For the 'Surveiller' exhibition Una Walker has created a database of exhibitions that have taken place in Belfast through the period 1968 -2001 principally sourced from publications. The database is a central element to the installation work and also functions as a preface to the Golden Thread Gallery's 'Collective Histories' series of Northern Irish Contemporary Visual Art.

Artist Una Walker spent 128 days, approximately 1,280 hours, producing an inventory of art exhibitions in Belfast from March 1968 to March 2001. The chronology, presented on gallery walls, and as a searchable database in an office, attempts to document the length, type, title,venue and media source of every artist’s show. Surveiller is‘justa list’, but like many things that are ‘just lists’ it creates and communicates power structures and opposes the experience of those ‘who were there at the time’ with larger and longer patterns.

The database presents fact: when, where, what and who. It does not distinguish the art listed according to quality, content or reputation, nor does it provide any visual information. We expect art to be emotive and subjective, so to subject art to this analysis seems stark and reductive. However the tension between objective and subjective, or observer and subject, is inherent in surveillance, and, like all good data collection, this inventory reveals much. The information presents art as a type of social activity, subject to the influence of politics and economics. For example, in 1974 there was notably fewer exhibitions. The list shows there were only five active galleries, others being decommissioned through bombing. In contrast, in 1994, the year of the cease-fire, galleries were busy. The increase in galleries and shows in the recent years is notable, reflecting the growing faith in culture as a tool for economic regeneration. Many new commercial galleries have opened, evidence of the greater spending power of the culturally literate.

* Records *
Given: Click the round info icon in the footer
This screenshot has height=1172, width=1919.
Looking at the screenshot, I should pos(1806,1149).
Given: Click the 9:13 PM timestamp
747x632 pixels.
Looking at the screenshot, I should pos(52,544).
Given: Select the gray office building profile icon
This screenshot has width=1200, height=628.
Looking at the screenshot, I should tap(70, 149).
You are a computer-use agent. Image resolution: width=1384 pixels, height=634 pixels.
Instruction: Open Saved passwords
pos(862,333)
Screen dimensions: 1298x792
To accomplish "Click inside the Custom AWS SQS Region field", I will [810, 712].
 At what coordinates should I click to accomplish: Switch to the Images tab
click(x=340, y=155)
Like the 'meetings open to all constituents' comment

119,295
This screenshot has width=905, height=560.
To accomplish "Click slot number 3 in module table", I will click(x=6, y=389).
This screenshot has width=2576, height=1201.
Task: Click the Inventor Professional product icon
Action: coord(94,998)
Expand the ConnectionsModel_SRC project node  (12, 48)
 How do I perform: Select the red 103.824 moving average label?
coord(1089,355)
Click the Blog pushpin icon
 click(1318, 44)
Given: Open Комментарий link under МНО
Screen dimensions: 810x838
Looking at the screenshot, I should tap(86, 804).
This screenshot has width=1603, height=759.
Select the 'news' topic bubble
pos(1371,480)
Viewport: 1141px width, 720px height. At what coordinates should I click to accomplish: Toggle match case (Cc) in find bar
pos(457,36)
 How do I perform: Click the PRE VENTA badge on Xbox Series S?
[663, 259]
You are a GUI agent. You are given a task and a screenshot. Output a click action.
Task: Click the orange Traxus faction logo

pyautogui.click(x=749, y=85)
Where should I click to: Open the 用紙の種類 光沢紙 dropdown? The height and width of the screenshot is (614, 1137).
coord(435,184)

* Exercise task *
From the passage on the Surveiller exhibition above, extract the stretch from "For the 'Surveiller'" through "Contemporary Visual Art." word for word.

* Exercise answer *
For the 'Surveiller' exhibition Una Walker has created a database of exhibitions that have taken place in Belfast through the period 1968 -2001 principally sourced from publications. The database is a central element to the installation work and also functions as a preface to the Golden Thread Gallery's 'Collective Histories' series of Northern Irish Contemporary Visual Art.